- [Requirements]:
(A) Translate this sentence from the mailing-list message into Spanish: "What are the technical characteristics for this special case?"
(B) Copy the mailing-list message word for word from "Re: [TF-PP] Document" to "depth (hint, hint).".

- [Supplied text]:
#####

W3C home > Mailing lists > Public > public-rdf-dawg@w3.org > October to December 2009

Re: [TF-PP] Document now in CVS

From: Lee Feigenbaum <lee@thefigtrees.net>
Date: Tue, 24 Nov 2009 09:24:00 -0500
Message-ID: <4B0BEC80.1010505@thefigtrees.net>
To: Ivan Herman <ivan@w3.org>
CC: Andy Seaborne <andy.seaborne@talis.com>, SPARQL Working Group <public-rdf-dawg@w3.org>
Ivan Herman wrote:
> 
> Andy Seaborne wrote:
>> Maybe it is - that's one of the things that needs working out.  I hjope
>> I'm wrong but it looks to me like there is nothing different about this
>> subcase but I haven't had the time to investigate in depth (hint, hint).
>>
>> For example, what happens about multiple identical matches?  A BGP
>> doesn't generate duplicates - if
>>
>>   rdf:rest*/rdf:first
>>
>> and
>>
>>   rdf:rest*{?len}/rdf:first
>>
>> are the same, just the first is a projection of the second to remove
>> ?len, then there are duplicates.  Do we care?
>>
>> I don't have any experience with a matcher that does not terminate early
>> when looking for, say:
>>
>>     ?list rdf:rest*/rdf:first "SomeFixedItem" .
>>
>> but "SomeFixedItem" may be in the list twice.
>>
>>> I am not too much worried about the multiple paths case: we can simply
>>> declare that this case is undetermined, or we can say that it is
>>> minimum/maximum of the paths. I believe for the use cases when there is
>>> a need for the length (like the authors' list I referred to) the path is
>>> unique.
>> What are the technical characteristics for this special case?  What is
>> the defining feature that makes it a special situation and not an
>> application of the general one? If we can articulate that, we may be
>> able to define a solution for it.
> 
> A possible digression to justify what I write below.
> 
> If I have
> 
> SELECT ?a ?b
> WHERE {
>   { ?a ex:q ?b }
>   UNION
>   { ?a ex:p ?b }
> }
> 
> with the data
> 
> :x ex:q :y.
> :x ex:p :y.
> 
> then I will receive the pair :x and :y twice, right (unless I use
> DISTINCT).
> 
> This means that, in fact and by analogy it would not shock me if we had
> similar duplications if there are multiple possible pathes from ?a to ?b
> with different lengths, and that length is explicitly asked for... So
> talking about minimal or maximal length is unnecessary. If we have two
> possible ways to get from ?a to ?b and ?len is asked for, then we will
> have two possible solutions that differ in the value assigned to ?len.

#####

- [Material supplied]:
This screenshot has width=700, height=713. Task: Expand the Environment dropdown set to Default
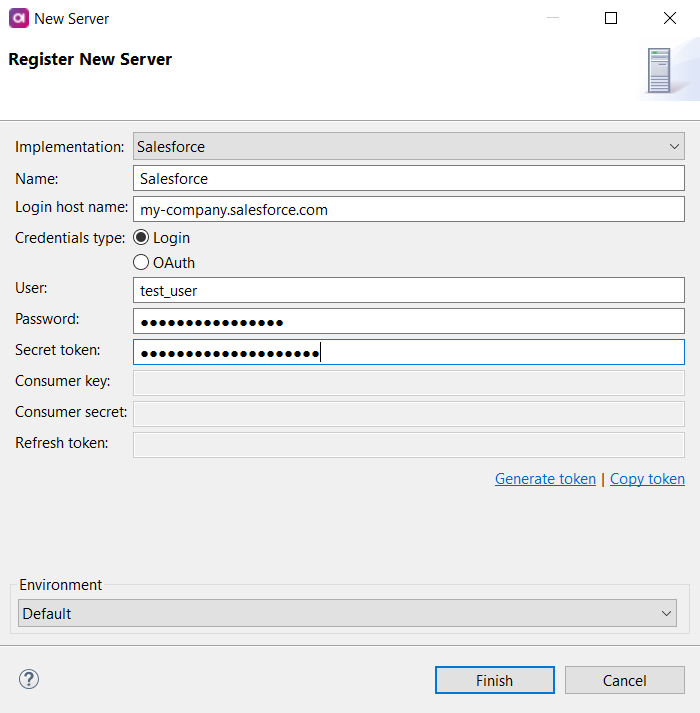(347, 613)
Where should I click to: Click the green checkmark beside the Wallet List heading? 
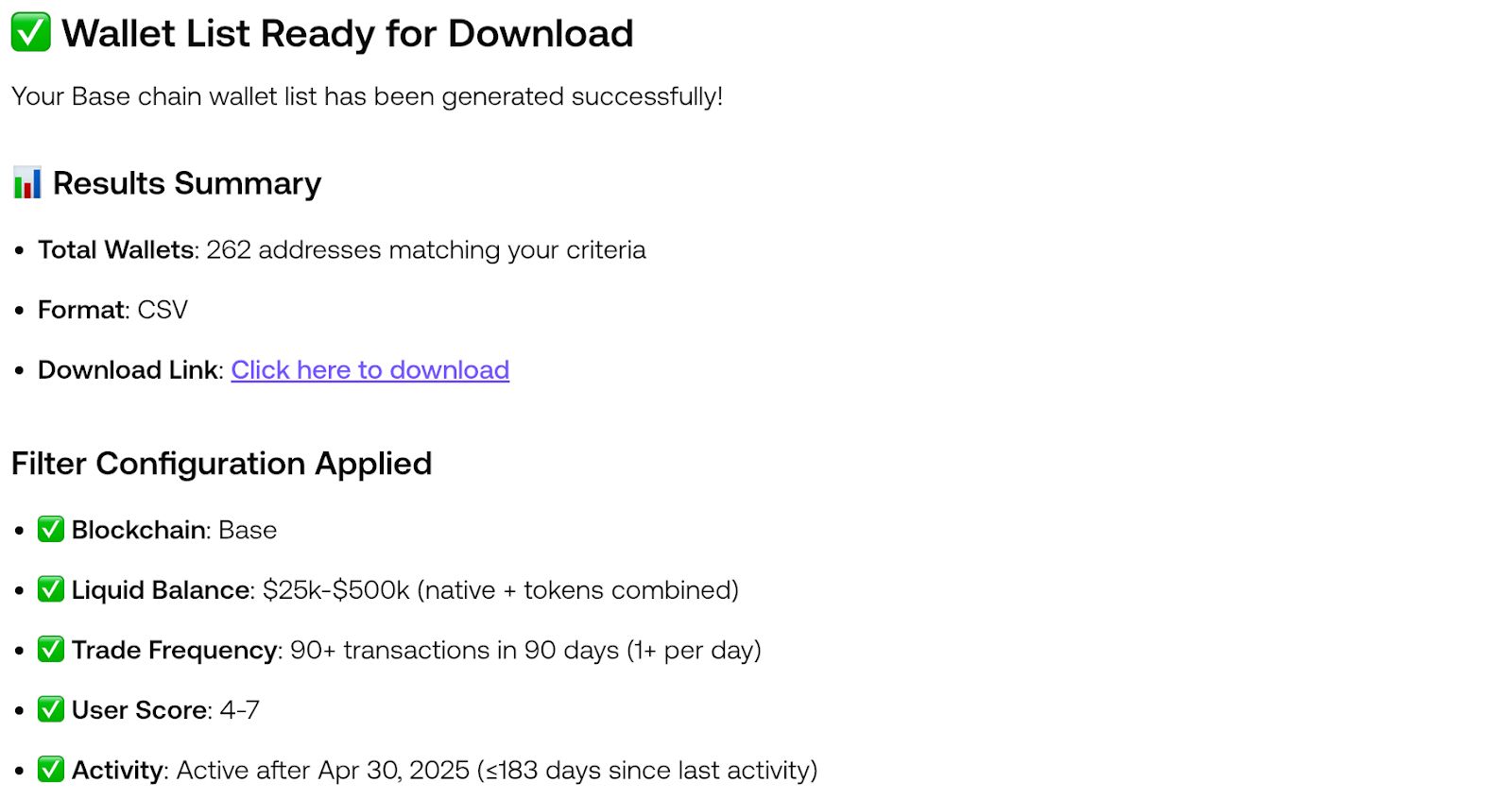tap(30, 33)
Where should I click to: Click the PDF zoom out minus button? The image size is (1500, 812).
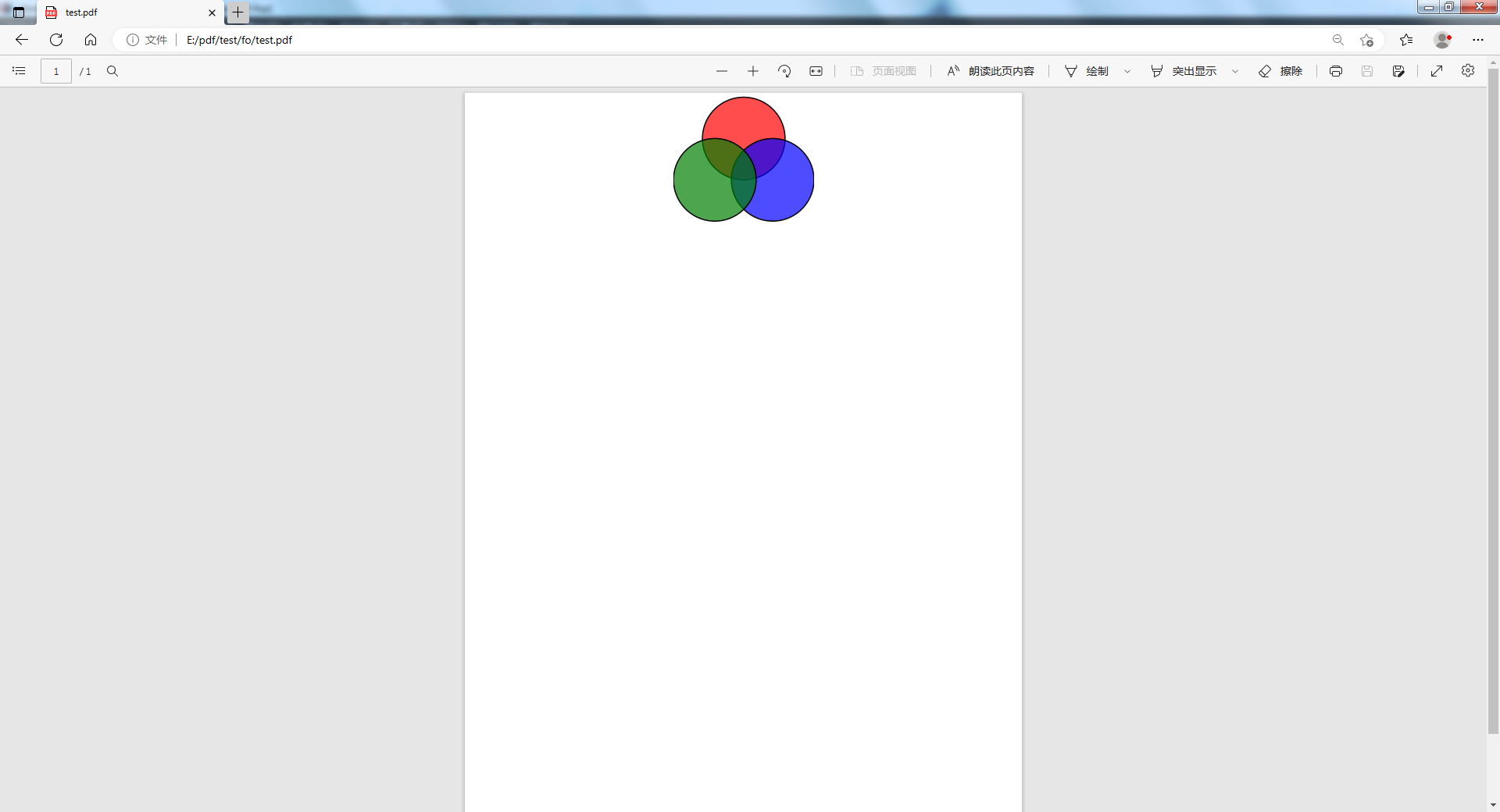click(x=721, y=71)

#####

- [Outputs by task]:
(A) ¿Cuáles son las características técnicas de este caso especial?

(B)
Re: [TF-PP] Document now in CVS

From: Lee Feigenbaum <lee@thefigtrees.net>
Date: Tue, 24 Nov 2009 09:24:00 -0500
Message-ID: <4B0BEC80.1010505@thefigtrees.net>
To: Ivan Herman <ivan@w3.org>
CC: Andy Seaborne <andy.seaborne@talis.com>, SPARQL Working Group <public-rdf-dawg@w3.org>
Ivan Herman wrote:
> 
> Andy Seaborne wrote:
>> Maybe it is - that's one of the things that needs working out.  I hjope
>> I'm wrong but it looks to me like there is nothing different about this
>> subcase but I haven't had the time to investigate in depth (hint, hint).